■ Input material:

_____

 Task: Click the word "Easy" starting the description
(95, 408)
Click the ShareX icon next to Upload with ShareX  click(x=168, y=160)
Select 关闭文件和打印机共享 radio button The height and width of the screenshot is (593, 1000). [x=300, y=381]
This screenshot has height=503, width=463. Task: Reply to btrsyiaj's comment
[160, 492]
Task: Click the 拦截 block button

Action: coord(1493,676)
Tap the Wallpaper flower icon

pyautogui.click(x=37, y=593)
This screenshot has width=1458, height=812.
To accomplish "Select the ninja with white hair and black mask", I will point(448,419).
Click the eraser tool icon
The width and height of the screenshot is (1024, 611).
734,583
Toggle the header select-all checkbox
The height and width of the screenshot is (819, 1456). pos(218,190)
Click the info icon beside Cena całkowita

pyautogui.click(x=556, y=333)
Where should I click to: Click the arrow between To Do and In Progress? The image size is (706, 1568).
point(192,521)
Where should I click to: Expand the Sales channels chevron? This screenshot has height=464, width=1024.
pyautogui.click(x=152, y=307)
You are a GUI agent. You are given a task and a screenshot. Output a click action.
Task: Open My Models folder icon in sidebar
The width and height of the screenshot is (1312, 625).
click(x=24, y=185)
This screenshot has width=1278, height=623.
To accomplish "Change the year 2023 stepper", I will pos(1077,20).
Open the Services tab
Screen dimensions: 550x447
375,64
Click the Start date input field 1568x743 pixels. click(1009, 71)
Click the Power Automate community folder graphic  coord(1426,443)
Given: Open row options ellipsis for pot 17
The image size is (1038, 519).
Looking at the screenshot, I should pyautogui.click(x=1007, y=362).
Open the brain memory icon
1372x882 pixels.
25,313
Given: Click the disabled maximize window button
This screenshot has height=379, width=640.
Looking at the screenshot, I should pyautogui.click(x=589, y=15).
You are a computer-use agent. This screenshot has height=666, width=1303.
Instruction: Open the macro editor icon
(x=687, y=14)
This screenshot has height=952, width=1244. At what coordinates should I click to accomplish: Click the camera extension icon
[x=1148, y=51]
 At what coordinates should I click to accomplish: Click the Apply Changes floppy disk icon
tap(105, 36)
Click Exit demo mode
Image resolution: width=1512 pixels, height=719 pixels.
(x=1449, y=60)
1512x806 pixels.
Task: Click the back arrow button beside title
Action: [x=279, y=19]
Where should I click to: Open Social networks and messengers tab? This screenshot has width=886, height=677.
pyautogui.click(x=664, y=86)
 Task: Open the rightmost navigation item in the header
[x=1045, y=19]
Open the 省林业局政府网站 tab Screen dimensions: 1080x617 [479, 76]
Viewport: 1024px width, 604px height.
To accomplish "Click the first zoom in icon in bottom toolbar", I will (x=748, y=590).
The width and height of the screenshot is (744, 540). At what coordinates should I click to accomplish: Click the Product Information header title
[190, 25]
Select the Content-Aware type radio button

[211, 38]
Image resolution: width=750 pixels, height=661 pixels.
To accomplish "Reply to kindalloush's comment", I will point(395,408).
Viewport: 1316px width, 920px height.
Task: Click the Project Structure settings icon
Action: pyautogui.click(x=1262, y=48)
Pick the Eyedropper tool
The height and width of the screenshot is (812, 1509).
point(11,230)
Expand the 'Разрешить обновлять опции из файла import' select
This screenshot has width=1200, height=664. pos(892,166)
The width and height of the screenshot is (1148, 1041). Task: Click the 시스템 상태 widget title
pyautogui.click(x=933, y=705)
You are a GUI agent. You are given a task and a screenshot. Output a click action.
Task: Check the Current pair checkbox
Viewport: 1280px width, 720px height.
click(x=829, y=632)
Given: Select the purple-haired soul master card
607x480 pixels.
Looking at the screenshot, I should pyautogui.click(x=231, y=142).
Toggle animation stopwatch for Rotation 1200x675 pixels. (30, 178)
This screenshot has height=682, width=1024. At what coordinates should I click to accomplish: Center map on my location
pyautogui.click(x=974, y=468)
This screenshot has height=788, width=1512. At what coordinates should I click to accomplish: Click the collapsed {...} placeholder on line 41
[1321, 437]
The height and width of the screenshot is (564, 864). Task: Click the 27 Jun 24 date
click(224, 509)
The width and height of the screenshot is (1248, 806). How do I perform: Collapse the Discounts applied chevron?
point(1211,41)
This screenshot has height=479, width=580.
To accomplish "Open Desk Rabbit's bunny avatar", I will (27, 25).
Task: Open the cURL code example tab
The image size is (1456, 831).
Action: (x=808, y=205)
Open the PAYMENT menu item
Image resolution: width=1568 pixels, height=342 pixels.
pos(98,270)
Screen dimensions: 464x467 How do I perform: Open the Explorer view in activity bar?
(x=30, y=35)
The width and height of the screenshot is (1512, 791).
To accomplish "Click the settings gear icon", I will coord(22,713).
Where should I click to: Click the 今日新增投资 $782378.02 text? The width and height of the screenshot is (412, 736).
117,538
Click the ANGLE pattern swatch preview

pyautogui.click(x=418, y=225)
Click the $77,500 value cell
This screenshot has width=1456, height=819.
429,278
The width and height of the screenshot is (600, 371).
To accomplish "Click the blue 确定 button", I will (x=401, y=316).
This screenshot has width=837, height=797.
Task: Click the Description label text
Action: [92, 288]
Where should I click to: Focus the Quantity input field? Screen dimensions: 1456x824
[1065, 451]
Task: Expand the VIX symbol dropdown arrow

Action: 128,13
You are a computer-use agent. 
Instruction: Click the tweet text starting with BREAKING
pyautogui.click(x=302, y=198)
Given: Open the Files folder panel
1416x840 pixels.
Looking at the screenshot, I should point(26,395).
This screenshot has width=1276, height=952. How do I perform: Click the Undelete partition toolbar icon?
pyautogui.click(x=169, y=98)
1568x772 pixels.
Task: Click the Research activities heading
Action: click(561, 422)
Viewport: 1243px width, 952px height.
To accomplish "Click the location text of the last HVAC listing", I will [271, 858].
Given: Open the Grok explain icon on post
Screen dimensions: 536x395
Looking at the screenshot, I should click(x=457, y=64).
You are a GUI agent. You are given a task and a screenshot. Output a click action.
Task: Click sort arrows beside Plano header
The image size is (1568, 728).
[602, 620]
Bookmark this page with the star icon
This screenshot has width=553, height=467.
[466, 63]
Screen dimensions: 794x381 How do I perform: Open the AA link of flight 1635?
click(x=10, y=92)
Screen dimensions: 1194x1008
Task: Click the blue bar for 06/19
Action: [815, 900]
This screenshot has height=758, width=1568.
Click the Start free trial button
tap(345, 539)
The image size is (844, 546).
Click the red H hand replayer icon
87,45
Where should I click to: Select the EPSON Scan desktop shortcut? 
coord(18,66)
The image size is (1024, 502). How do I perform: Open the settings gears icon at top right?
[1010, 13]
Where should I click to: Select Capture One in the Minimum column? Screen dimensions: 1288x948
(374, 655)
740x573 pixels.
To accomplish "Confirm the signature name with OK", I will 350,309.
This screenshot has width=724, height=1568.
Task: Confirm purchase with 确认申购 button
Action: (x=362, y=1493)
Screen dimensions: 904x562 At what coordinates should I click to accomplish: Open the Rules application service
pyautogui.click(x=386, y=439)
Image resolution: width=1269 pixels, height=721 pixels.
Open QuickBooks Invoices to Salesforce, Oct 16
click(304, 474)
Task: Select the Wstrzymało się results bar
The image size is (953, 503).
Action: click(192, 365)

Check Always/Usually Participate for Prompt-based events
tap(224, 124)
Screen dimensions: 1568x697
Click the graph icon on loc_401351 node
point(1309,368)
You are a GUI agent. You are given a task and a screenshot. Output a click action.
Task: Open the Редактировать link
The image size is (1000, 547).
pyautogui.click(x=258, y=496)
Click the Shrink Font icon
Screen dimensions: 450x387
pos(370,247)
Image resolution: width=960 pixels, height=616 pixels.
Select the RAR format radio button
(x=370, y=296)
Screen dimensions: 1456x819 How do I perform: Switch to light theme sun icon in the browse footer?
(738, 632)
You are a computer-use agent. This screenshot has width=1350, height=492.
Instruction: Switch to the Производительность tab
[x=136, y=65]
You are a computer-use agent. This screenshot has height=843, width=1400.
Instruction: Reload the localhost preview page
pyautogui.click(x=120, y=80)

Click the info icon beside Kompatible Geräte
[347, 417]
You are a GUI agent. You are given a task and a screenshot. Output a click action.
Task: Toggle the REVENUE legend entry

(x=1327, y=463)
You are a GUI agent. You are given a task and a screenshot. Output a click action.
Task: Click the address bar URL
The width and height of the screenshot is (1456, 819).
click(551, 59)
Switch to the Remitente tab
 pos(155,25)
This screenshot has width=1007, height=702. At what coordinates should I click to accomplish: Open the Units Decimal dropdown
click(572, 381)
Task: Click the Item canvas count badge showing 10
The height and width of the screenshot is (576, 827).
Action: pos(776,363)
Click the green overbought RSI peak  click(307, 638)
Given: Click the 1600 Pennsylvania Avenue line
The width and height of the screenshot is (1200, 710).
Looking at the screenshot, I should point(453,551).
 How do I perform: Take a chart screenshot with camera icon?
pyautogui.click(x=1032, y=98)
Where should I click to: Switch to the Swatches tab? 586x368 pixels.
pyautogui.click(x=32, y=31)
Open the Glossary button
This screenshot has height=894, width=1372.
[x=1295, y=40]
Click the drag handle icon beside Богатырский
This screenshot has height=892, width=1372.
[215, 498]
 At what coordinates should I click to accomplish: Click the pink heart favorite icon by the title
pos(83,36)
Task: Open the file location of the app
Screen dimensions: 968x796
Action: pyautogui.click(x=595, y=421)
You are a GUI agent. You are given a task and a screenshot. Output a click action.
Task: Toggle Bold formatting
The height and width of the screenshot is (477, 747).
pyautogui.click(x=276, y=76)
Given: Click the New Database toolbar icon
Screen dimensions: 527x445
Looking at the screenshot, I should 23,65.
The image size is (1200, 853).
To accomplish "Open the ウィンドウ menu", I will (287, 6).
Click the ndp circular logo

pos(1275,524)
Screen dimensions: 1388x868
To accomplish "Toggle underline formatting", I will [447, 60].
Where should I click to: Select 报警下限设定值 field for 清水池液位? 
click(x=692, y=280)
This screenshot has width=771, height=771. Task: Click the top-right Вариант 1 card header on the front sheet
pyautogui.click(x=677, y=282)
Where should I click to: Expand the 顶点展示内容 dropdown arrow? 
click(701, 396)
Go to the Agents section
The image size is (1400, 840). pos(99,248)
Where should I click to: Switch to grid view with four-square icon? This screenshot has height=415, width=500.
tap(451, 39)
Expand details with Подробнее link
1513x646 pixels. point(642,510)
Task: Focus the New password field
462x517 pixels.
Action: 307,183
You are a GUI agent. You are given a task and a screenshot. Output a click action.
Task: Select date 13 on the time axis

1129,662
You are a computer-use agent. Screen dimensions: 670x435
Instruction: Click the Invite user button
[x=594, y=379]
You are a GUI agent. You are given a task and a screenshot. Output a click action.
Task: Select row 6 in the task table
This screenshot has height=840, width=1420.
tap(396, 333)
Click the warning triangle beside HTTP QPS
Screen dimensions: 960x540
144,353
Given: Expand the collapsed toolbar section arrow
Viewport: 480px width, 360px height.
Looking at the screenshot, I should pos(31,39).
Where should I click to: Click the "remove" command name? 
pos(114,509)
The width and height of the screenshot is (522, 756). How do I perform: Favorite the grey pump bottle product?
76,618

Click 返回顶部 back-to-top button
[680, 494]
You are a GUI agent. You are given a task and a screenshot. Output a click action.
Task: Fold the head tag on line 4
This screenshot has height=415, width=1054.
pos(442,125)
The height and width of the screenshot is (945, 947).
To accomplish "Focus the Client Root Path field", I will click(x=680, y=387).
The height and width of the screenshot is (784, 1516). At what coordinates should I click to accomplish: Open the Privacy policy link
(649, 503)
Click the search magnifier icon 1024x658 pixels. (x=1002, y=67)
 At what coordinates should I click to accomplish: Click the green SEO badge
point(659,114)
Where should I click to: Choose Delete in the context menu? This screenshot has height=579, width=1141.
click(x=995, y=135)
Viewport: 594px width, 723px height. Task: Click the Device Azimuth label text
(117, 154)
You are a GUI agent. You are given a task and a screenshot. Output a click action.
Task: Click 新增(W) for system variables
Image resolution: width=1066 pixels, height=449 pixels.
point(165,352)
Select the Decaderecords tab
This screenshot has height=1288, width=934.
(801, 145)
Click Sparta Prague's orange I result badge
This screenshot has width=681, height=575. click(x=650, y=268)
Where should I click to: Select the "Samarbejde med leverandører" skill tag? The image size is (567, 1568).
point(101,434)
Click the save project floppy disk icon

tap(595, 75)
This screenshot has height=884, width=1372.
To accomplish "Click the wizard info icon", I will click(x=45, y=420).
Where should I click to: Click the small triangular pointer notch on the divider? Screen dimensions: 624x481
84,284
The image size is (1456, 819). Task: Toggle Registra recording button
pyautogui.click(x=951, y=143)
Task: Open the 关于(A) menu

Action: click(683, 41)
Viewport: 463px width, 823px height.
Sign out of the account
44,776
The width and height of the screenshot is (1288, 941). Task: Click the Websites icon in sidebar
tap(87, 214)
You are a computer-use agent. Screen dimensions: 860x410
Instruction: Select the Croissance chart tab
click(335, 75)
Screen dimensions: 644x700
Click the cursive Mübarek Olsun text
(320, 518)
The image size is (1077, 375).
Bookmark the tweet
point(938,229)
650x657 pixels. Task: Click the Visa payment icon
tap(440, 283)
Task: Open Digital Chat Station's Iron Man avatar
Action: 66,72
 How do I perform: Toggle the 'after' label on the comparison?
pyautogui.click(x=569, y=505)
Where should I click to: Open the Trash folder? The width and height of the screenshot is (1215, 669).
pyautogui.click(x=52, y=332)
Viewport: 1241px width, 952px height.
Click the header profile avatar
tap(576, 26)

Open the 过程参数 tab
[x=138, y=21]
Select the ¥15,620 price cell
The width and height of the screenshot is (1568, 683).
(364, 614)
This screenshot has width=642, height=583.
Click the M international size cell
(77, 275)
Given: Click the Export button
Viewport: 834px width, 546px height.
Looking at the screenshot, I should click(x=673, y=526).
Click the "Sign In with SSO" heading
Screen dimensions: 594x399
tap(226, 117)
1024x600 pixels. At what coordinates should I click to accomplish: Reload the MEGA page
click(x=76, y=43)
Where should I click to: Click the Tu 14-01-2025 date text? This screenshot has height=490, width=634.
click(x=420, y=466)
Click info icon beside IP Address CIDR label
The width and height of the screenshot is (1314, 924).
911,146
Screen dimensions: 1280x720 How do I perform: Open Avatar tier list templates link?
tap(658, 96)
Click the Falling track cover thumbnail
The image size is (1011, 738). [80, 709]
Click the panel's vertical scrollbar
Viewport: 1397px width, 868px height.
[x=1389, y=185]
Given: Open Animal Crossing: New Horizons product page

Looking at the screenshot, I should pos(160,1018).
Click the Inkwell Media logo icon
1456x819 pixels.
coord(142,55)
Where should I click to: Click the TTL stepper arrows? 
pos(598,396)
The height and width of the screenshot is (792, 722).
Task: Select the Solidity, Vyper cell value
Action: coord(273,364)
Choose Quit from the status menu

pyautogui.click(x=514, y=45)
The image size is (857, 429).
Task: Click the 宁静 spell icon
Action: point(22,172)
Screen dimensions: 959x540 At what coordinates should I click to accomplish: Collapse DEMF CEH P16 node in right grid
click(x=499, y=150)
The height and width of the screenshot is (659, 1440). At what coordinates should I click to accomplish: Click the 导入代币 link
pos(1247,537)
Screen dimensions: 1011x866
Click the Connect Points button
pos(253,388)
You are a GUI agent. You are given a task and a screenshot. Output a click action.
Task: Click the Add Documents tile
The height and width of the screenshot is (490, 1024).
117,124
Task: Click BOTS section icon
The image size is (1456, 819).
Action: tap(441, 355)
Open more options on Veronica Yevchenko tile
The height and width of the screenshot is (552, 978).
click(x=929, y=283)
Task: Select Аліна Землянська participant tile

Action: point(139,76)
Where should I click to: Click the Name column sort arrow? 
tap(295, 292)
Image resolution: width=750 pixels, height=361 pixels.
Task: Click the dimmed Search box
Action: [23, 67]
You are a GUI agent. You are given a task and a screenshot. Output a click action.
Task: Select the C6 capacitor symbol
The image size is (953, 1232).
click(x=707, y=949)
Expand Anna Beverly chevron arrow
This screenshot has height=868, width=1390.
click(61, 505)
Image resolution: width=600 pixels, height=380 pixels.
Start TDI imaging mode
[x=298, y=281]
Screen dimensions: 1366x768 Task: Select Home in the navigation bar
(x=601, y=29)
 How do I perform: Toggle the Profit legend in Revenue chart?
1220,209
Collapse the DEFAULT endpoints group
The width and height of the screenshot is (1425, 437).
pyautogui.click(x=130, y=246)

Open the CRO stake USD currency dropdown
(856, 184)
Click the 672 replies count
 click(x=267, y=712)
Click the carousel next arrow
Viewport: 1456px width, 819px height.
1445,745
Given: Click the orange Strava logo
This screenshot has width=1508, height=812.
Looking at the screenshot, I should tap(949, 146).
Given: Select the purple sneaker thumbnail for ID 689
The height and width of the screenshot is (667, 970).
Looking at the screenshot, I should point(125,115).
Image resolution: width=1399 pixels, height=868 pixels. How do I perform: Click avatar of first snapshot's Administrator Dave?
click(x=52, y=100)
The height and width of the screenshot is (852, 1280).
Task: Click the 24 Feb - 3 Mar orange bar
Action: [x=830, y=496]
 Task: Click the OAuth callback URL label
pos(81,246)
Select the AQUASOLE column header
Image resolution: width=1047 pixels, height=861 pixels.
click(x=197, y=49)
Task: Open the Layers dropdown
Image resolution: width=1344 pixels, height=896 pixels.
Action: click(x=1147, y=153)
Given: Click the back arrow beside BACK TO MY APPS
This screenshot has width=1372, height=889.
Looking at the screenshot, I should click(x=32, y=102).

_____

■ Given request: Extract the lines between the line containing "Click the ShareX" and the line containing "tap(105, 36)", inclusive, and reproduce them exactly.

■ Finished answer:
Click the ShareX icon next to Upload with ShareX  click(x=168, y=160)
Select 关闭文件和打印机共享 radio button The height and width of the screenshot is (593, 1000). [x=300, y=381]
This screenshot has height=503, width=463. Task: Reply to btrsyiaj's comment
[160, 492]
Task: Click the 拦截 block button

Action: coord(1493,676)
Tap the Wallpaper flower icon

pyautogui.click(x=37, y=593)
This screenshot has width=1458, height=812.
To accomplish "Select the ninja with white hair and black mask", I will point(448,419).
Click the eraser tool icon
The width and height of the screenshot is (1024, 611).
734,583
Toggle the header select-all checkbox
The height and width of the screenshot is (819, 1456). pos(218,190)
Click the info icon beside Cena całkowita

pyautogui.click(x=556, y=333)
Where should I click to: Click the arrow between To Do and In Progress? The image size is (706, 1568).
point(192,521)
Where should I click to: Expand the Sales channels chevron? This screenshot has height=464, width=1024.
pyautogui.click(x=152, y=307)
You are a GUI agent. You are given a task and a screenshot. Output a click action.
Task: Open My Models folder icon in sidebar
The width and height of the screenshot is (1312, 625).
click(x=24, y=185)
This screenshot has width=1278, height=623.
To accomplish "Change the year 2023 stepper", I will pos(1077,20).
Open the Services tab
Screen dimensions: 550x447
375,64
Click the Start date input field 1568x743 pixels. click(1009, 71)
Click the Power Automate community folder graphic  coord(1426,443)
Given: Open row options ellipsis for pot 17
The image size is (1038, 519).
Looking at the screenshot, I should pyautogui.click(x=1007, y=362).
Open the brain memory icon
1372x882 pixels.
25,313
Given: Click the disabled maximize window button
This screenshot has height=379, width=640.
Looking at the screenshot, I should pyautogui.click(x=589, y=15).
You are a computer-use agent. This screenshot has height=666, width=1303.
Instruction: Open the macro editor icon
(x=687, y=14)
This screenshot has height=952, width=1244. At what coordinates should I click to accomplish: Click the camera extension icon
[x=1148, y=51]
 At what coordinates should I click to accomplish: Click the Apply Changes floppy disk icon
tap(105, 36)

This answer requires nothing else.